[Records for finding items shown on screen]

>>>>

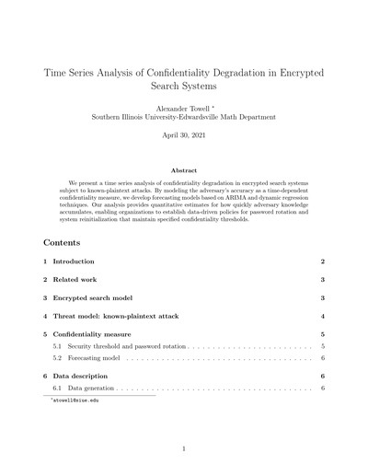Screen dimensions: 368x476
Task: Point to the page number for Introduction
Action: tap(322, 262)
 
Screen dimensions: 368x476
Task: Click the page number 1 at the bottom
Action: tap(184, 449)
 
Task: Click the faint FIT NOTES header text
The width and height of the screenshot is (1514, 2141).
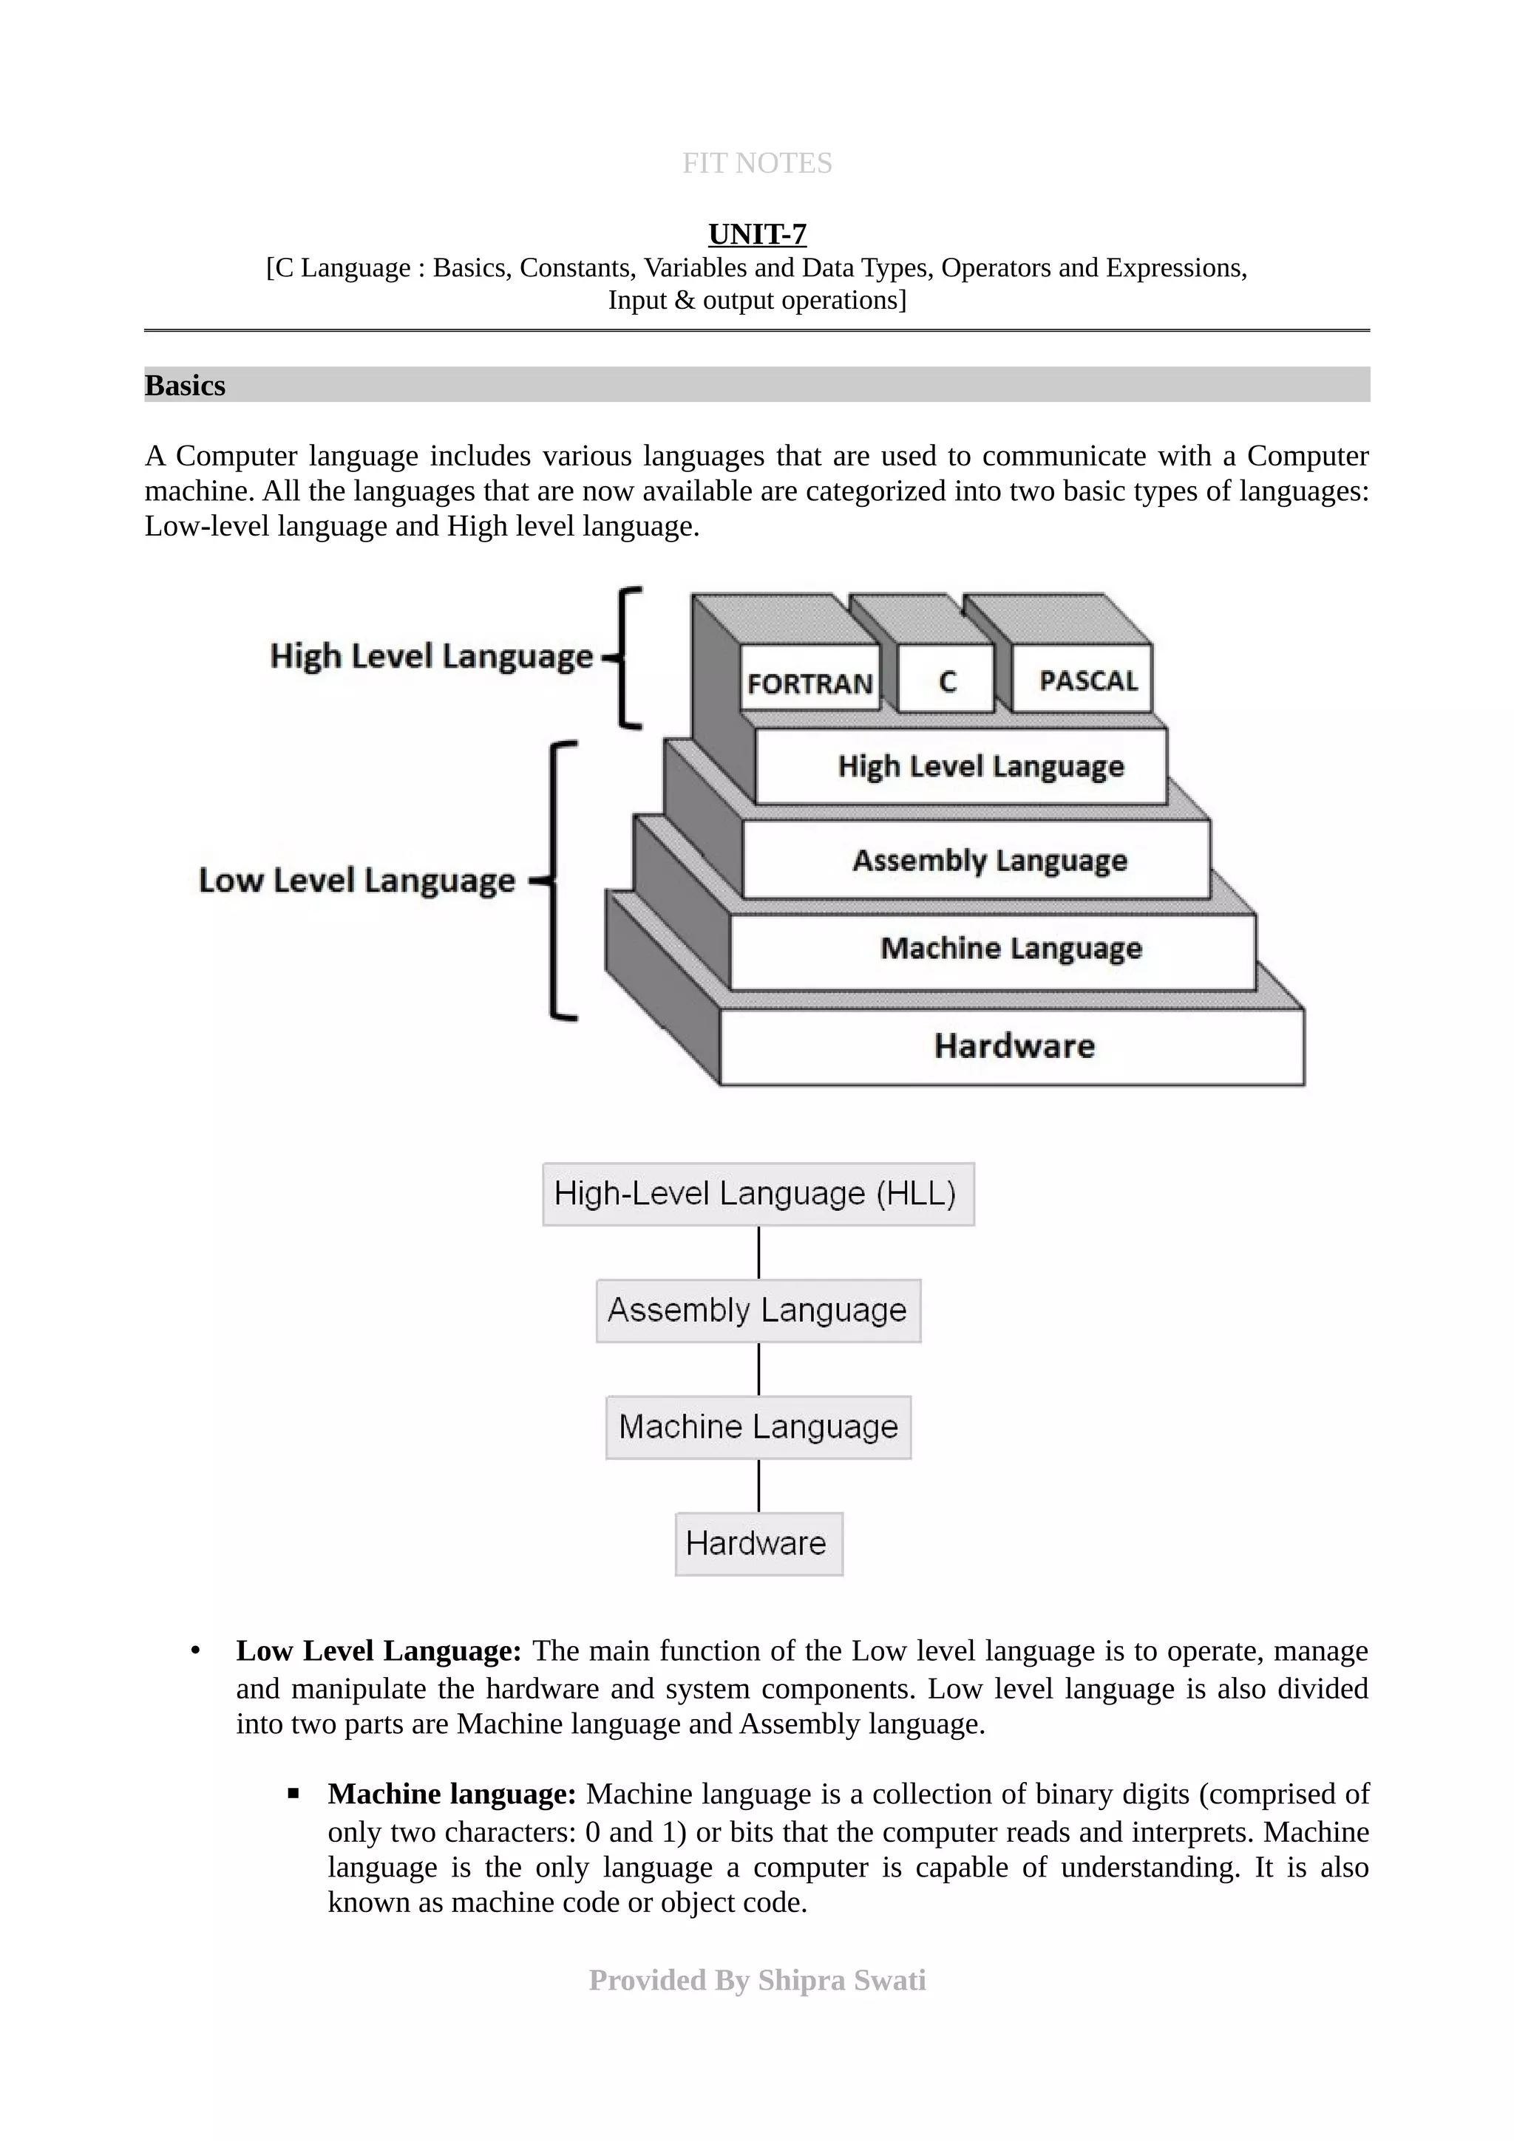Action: click(756, 163)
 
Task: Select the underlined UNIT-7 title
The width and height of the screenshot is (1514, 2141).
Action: click(756, 234)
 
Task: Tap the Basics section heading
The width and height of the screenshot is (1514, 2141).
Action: click(185, 385)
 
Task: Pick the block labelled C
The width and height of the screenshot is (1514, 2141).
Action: click(946, 680)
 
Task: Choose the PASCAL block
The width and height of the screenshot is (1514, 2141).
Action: click(1087, 680)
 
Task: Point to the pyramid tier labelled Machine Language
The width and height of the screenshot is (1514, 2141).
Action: click(1011, 949)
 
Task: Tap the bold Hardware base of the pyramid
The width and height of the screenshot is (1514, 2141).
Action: click(1014, 1046)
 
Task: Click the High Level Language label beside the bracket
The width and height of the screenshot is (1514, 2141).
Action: click(431, 655)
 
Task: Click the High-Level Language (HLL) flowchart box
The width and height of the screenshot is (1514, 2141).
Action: click(758, 1194)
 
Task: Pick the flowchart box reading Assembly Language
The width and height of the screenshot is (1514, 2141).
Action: click(758, 1310)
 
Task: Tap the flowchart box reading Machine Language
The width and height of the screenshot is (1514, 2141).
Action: click(758, 1427)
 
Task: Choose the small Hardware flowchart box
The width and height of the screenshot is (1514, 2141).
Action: click(758, 1543)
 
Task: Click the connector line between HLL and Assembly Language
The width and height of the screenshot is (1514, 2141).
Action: click(758, 1252)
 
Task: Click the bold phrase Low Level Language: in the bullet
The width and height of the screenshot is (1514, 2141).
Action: click(378, 1650)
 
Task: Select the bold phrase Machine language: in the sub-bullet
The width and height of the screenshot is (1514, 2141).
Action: click(452, 1794)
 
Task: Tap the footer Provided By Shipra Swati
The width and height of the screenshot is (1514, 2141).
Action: click(756, 1981)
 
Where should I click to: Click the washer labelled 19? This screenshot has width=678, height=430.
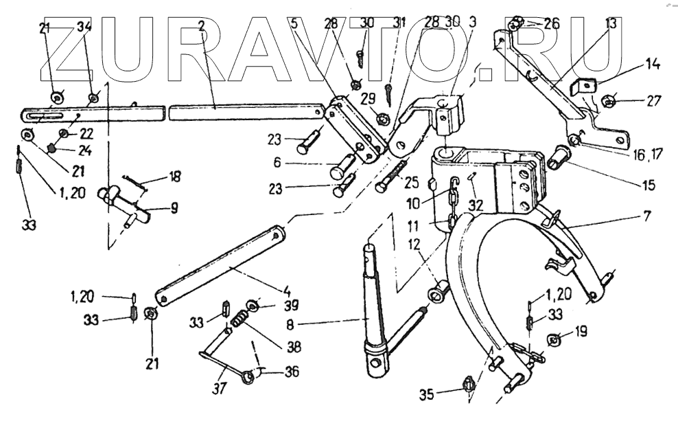pos(555,339)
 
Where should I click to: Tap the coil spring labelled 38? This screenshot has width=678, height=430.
pos(239,319)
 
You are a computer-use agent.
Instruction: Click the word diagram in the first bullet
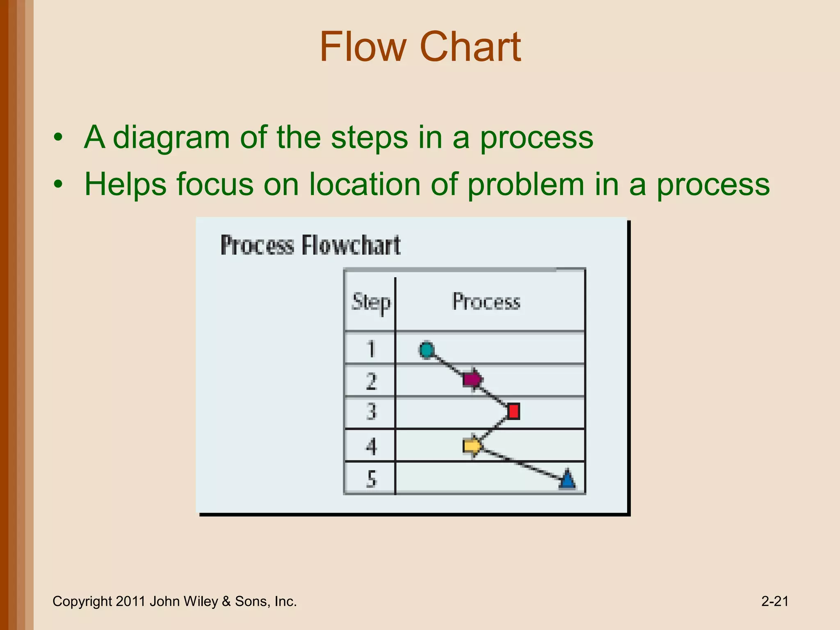pos(171,137)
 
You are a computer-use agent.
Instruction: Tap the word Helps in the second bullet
pos(125,185)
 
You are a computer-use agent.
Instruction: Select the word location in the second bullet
pos(365,185)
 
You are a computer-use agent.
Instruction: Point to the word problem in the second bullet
pos(525,185)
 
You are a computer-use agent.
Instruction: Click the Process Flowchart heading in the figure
pos(310,245)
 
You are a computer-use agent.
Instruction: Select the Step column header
pos(371,302)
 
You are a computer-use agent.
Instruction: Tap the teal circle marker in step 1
pos(427,350)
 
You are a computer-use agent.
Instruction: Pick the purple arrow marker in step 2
pos(472,379)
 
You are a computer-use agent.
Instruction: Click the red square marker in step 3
pos(513,411)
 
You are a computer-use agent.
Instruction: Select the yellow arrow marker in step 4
pos(472,445)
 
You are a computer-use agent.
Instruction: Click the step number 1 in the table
pos(371,349)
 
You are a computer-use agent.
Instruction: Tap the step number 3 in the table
pos(371,411)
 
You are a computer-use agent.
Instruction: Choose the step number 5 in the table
pos(371,479)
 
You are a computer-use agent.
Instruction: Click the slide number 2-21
pos(774,601)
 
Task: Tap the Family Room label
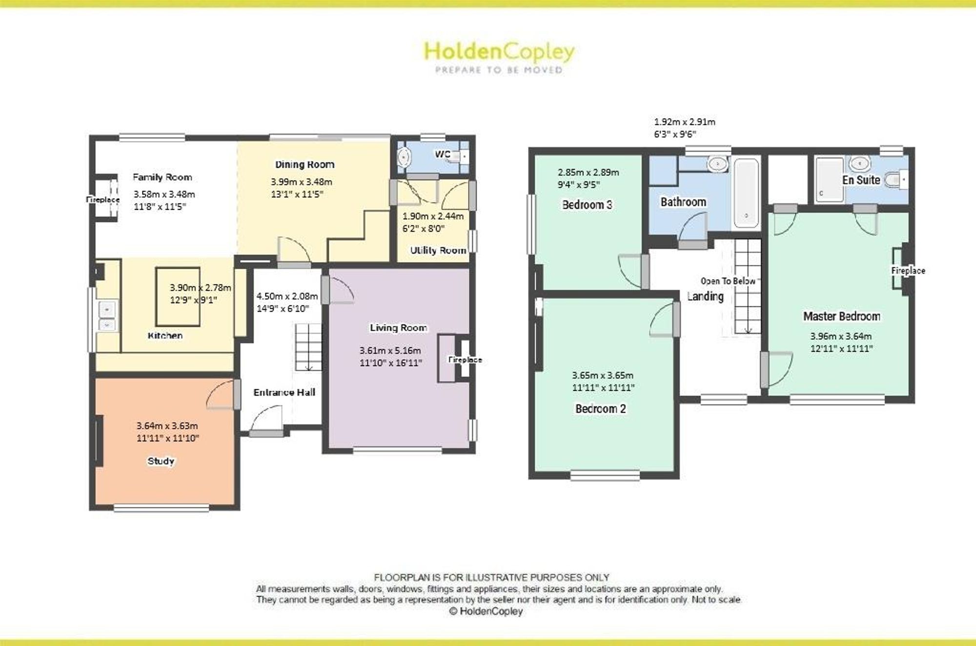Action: pyautogui.click(x=163, y=177)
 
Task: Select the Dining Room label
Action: pyautogui.click(x=305, y=164)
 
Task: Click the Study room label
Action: pyautogui.click(x=161, y=461)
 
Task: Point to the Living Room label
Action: pyautogui.click(x=398, y=328)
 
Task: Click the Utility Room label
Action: pyautogui.click(x=438, y=250)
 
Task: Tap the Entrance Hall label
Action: pyautogui.click(x=285, y=392)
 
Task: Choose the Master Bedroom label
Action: pyautogui.click(x=842, y=316)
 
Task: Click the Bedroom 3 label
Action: pyautogui.click(x=587, y=205)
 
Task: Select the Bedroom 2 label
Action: pyautogui.click(x=601, y=409)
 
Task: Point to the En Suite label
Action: pyautogui.click(x=861, y=180)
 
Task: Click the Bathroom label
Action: pyautogui.click(x=683, y=202)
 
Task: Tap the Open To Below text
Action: pyautogui.click(x=728, y=281)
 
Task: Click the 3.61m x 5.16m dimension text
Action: pyautogui.click(x=390, y=350)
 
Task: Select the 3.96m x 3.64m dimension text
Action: pyautogui.click(x=841, y=336)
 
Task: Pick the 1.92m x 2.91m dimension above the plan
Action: pyautogui.click(x=685, y=122)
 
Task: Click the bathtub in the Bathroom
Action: pyautogui.click(x=746, y=193)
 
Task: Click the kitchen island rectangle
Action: pyautogui.click(x=178, y=297)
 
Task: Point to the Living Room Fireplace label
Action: pyautogui.click(x=465, y=360)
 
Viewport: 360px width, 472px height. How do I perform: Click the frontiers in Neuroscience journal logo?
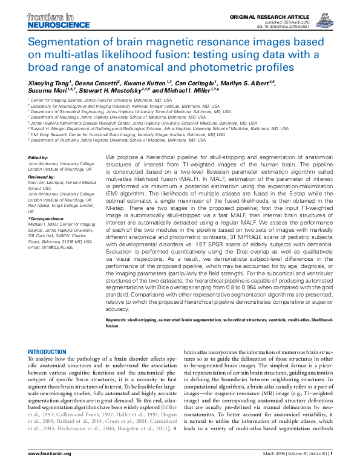coord(48,19)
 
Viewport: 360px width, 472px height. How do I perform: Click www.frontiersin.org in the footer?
coord(50,453)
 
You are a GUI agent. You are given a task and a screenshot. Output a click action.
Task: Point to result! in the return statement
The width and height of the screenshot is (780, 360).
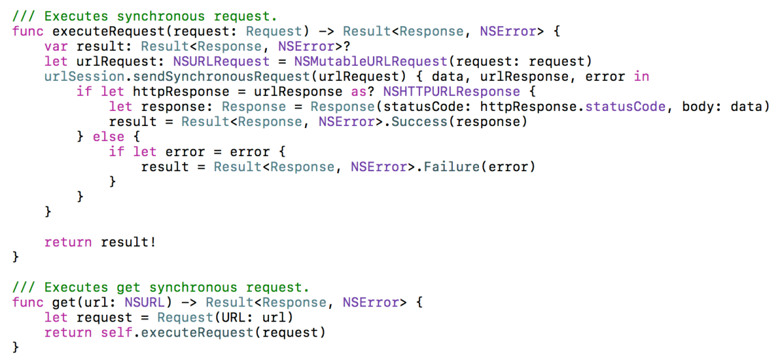(x=129, y=242)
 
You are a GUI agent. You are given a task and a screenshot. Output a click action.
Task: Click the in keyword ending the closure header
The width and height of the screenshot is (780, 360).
(x=641, y=76)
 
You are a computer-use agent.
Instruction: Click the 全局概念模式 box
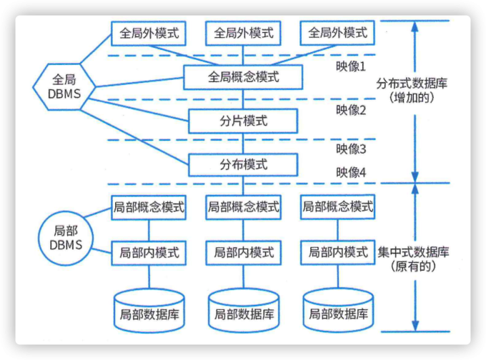click(242, 76)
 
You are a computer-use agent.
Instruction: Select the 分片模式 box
click(242, 121)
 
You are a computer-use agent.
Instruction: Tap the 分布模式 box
click(242, 164)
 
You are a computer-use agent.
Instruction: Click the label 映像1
click(351, 66)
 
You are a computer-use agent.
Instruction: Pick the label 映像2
click(351, 110)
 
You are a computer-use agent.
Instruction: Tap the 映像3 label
click(351, 149)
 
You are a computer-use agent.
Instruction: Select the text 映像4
click(351, 172)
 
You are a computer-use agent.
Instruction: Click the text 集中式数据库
click(412, 252)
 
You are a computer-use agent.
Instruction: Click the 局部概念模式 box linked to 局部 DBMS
click(149, 208)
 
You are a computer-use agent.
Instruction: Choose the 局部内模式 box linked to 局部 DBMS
click(149, 252)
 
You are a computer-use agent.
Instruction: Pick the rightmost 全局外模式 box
click(337, 33)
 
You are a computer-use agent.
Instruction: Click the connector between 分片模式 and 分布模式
click(242, 143)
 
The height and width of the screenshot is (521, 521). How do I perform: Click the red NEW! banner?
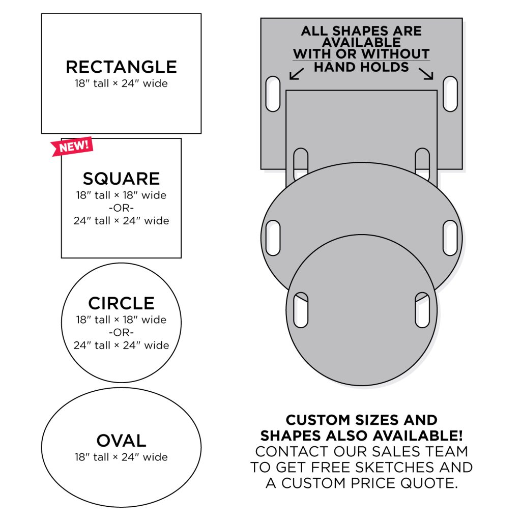72,146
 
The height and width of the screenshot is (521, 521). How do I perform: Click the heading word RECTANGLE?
121,67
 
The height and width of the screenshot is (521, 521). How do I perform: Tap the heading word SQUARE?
121,179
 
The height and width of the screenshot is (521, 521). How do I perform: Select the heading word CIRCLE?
121,303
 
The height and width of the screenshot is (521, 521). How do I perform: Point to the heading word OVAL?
121,441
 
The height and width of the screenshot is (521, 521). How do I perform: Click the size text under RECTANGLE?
121,83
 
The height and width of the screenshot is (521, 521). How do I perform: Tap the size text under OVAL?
121,457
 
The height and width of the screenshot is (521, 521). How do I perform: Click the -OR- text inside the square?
121,208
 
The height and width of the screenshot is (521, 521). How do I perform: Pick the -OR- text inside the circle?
121,332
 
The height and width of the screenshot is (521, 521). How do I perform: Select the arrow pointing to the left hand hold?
297,74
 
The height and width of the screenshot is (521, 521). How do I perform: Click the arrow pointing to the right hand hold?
426,74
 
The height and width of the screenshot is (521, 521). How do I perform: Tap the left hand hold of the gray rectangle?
273,94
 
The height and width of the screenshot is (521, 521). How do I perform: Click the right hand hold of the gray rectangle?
450,94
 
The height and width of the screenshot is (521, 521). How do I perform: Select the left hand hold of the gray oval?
273,238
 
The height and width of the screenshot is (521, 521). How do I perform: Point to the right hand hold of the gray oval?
450,238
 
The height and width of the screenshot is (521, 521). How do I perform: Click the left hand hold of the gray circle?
301,310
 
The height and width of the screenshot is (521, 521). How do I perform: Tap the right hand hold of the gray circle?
422,310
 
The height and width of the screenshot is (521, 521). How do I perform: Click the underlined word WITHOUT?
395,54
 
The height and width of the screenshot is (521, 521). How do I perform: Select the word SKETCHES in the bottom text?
395,467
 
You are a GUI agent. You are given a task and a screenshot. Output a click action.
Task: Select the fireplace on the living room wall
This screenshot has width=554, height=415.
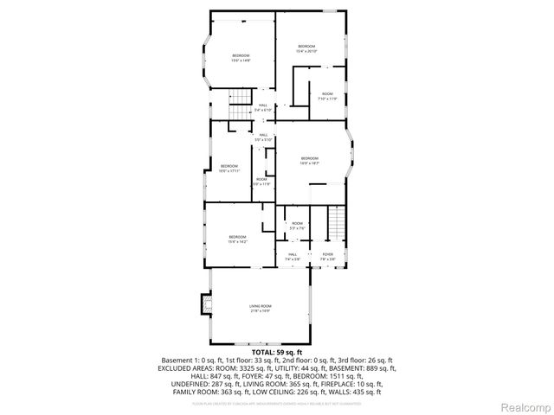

<<<<

• What needs to be done: Scale up the listing, starting with the line with "Task: Point to the Living Room Fireplace" and going on through the line with "click(149, 208)". Rewrite all those lines, requests included, but multiply every coordinate in the answers by 1.05 and round to whole numbers, with halves rounded up. Don't change any numbers in the requests, and leave the pictures out.

• Expected output:
Task: Point to the Living Room Fireplace label
Action: pyautogui.click(x=488, y=378)
 
Viewport: 360px width, 472px height. How do I perform: Click the frontiers in Neuroscience journal logo?
coord(50,20)
 
Viewport: 360px width, 472px height. How do I perform: Click www.frontiersin.org in the footer?
coord(53,476)
 
You are a GUI agent. You are given a task and a screenshot. Output a click action.
Task: Point to result! in the return statement
The width and height of the screenshot is (780, 360).
(x=135, y=254)
 
You are a GUI agent. You are given a task and a screenshot. Output a click action.
Task: Click the in keyword ending the closure header
The width and height of the screenshot is (780, 360).
(x=673, y=80)
 
You are a computer-use agent.
Instruction: Click the 全局概念模式 box
click(254, 80)
 
You are a computer-use agent.
Instruction: Select the 分片模式 box
click(254, 127)
 
You are a computer-use agent.
Instruction: Tap the 分布模式 box
click(254, 172)
 
You are a computer-use agent.
Instruction: Click the label 映像1
click(369, 69)
 
You are a computer-use agent.
Instruction: Pick the label 映像2
click(369, 116)
 
You are a computer-use agent.
Instruction: Tap the 映像3 label
click(369, 156)
 
You are a computer-use agent.
Instruction: Select the text 映像4
click(369, 181)
 
You are a computer-use agent.
Instruction: Click the text 集中式数据库
click(433, 265)
 
You are a computer-use agent.
Instruction: Click the 局部概念模式 box linked to 局部 DBMS
click(156, 218)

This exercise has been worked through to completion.